Exercise brief:
Repeat each record word for word. Leave nothing out.

Saved entries
*** Begin section ***
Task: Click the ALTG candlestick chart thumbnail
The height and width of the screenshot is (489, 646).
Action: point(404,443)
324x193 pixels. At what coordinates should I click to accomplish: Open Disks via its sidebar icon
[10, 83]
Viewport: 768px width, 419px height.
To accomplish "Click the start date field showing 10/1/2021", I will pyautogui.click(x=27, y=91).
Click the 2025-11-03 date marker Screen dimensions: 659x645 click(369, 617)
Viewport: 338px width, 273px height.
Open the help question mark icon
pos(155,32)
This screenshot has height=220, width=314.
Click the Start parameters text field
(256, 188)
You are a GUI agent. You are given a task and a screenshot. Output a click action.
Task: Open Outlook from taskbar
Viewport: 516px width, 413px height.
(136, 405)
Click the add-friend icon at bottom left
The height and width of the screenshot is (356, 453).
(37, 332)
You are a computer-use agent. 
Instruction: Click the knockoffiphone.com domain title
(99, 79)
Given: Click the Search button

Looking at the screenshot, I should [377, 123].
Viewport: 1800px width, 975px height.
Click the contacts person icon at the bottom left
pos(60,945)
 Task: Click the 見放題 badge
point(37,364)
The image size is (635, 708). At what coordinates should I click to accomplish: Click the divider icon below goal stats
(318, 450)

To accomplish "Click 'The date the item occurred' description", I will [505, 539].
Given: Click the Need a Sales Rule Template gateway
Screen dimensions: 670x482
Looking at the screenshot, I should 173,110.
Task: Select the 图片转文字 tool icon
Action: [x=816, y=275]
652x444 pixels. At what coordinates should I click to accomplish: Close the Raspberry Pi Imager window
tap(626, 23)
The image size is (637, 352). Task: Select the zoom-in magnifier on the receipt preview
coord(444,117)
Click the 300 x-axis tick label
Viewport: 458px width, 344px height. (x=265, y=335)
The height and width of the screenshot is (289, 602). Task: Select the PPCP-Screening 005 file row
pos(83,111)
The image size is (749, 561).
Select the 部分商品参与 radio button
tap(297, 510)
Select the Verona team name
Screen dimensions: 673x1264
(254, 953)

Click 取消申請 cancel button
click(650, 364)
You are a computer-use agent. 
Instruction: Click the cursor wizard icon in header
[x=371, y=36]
*** End section ***
The answer:
Task: Click the ALTG candlestick chart thumbnail
The height and width of the screenshot is (489, 646).
Action: point(404,443)
324x193 pixels. At what coordinates should I click to accomplish: Open Disks via its sidebar icon
[10, 83]
Viewport: 768px width, 419px height.
To accomplish "Click the start date field showing 10/1/2021", I will pyautogui.click(x=27, y=91).
Click the 2025-11-03 date marker Screen dimensions: 659x645 click(369, 617)
Viewport: 338px width, 273px height.
Open the help question mark icon
pos(155,32)
This screenshot has height=220, width=314.
Click the Start parameters text field
(256, 188)
You are a GUI agent. You are given a task and a screenshot. Output a click action.
Task: Open Outlook from taskbar
Viewport: 516px width, 413px height.
(136, 405)
Click the add-friend icon at bottom left
The height and width of the screenshot is (356, 453).
(37, 332)
You are a computer-use agent. 
Instruction: Click the knockoffiphone.com domain title
(99, 79)
Given: Click the Search button

Looking at the screenshot, I should [377, 123].
Viewport: 1800px width, 975px height.
Click the contacts person icon at the bottom left
pos(60,945)
 Task: Click the 見放題 badge
point(37,364)
The image size is (635, 708). At what coordinates should I click to accomplish: Click the divider icon below goal stats
(318, 450)

To accomplish "Click 'The date the item occurred' description", I will [505, 539].
Given: Click the Need a Sales Rule Template gateway
Screen dimensions: 670x482
Looking at the screenshot, I should 173,110.
Task: Select the 图片转文字 tool icon
Action: [x=816, y=275]
652x444 pixels. At what coordinates should I click to accomplish: Close the Raspberry Pi Imager window
tap(626, 23)
The image size is (637, 352). Task: Select the zoom-in magnifier on the receipt preview
coord(444,117)
Click the 300 x-axis tick label
Viewport: 458px width, 344px height. (x=265, y=335)
The height and width of the screenshot is (289, 602). Task: Select the PPCP-Screening 005 file row
pos(83,111)
The image size is (749, 561).
Select the 部分商品参与 radio button
tap(297, 510)
Select the Verona team name
Screen dimensions: 673x1264
(254, 953)

Click 取消申請 cancel button
click(650, 364)
You are a computer-use agent. 
Instruction: Click the cursor wizard icon in header
[x=371, y=36]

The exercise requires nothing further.